While Charles Tillman was able to make a key interception early on, the defense struggled for most of the game. They were sloppy with their tackles, often requiring two or three players to get to the ball carrier before they could bring him down. They struggled to put pressure on Andy Dalton, a big reason for the Bengals’ early success. They didn’t get a sack until there were less than eight minutes left in the game, and they only hit the quarterback once. The group stepped up when it counted though, forcing a fumble that initiated the comeback drive and making a critical third down stop in the fourth quarter. Those were credited to Tim Jennings and James Anderson, respectively. It was only one game, so it is too early to tell whether more struggles are in the future or if they will get it together and be ready for the Vikings week two.

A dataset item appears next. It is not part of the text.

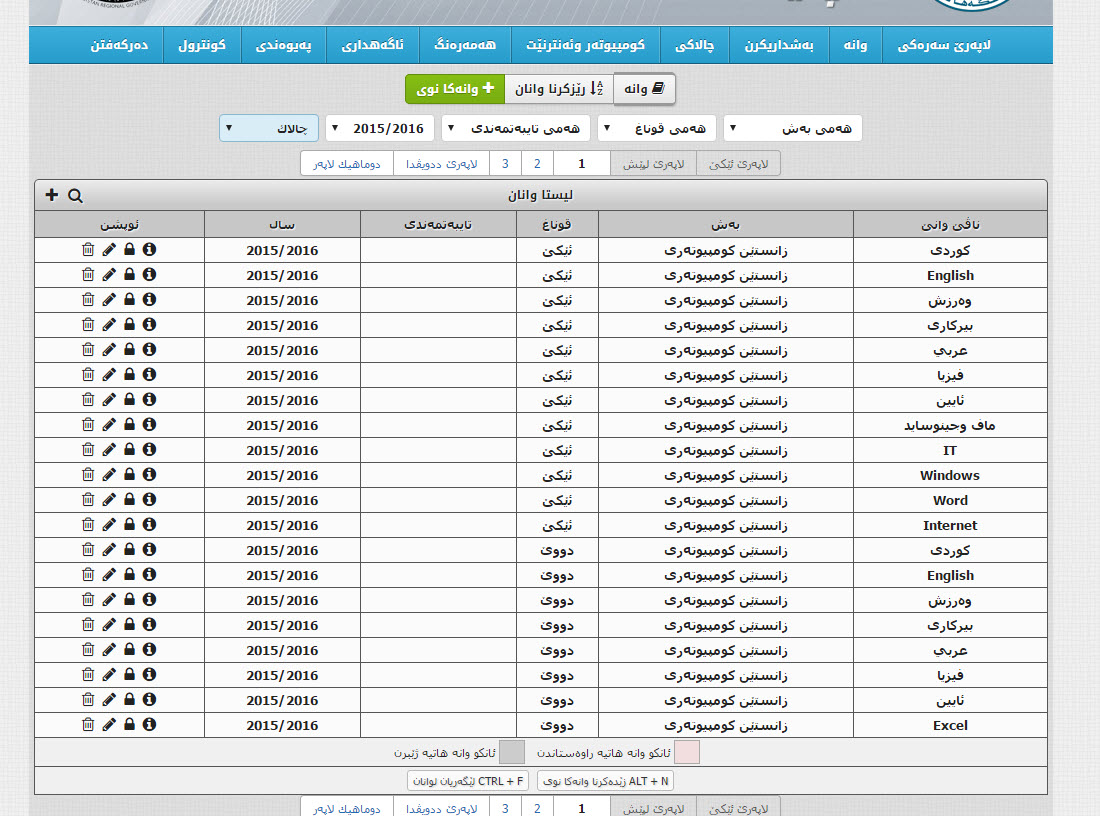The width and height of the screenshot is (1100, 816).
Task: Edit the Word lesson with pencil icon
Action: [x=109, y=500]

The Bears’ special teams are still special.
Adam Podlesh had an excellent game punting, pinning the Bengals behind their 15 yard line three times and averaging 46.4 yards per punt. Robbie Gould set a Bears’ record for longest field goal with his 58-yard hit at the end of the first half, and he is showing everyone that he is has a powerful boot. Teams still fear Devin Hester despite his recent struggles, as the Bengals constantly punted away from him and sent every kickoff out of the back of the endzone to prevent him from having a change to return.
Phil Emery knows what he is doing.
The Bears’ new additions had great games. Martellus Bennett had three catches for 49 yards and a touchdown. Bushrod, Long, and Mills all had good games protecting Cutler, while new linebackers D.J. Williams and James Anderson were excellent in coverage. Even Khaseem Greene was able to contribute with a special teams tackle. Many fans questioned some of Emery’s decisions this offseason, but he proved them why he did what he did. Bears fans should be happy to have him.
The Bears can stay with good teams.
The Bears were down 11 mid-way through the third quarter to a Cincinnati Bengals team that was 10-6 last season and in the playoffs. They are one of the top defenses in the league and have a plethora of a number of offensive weapons to go with a strong offensive line. Yet, the Bears kept their cool, kept running the ball, and scored 14 unanswered points to win the game. This was the Bears’ first real game with the new coaching staff and they pulled off a game-winning drive against the Bengals that many expect to win their division. This was a huge win for the Chicago Bears, and their confidence should be sky high.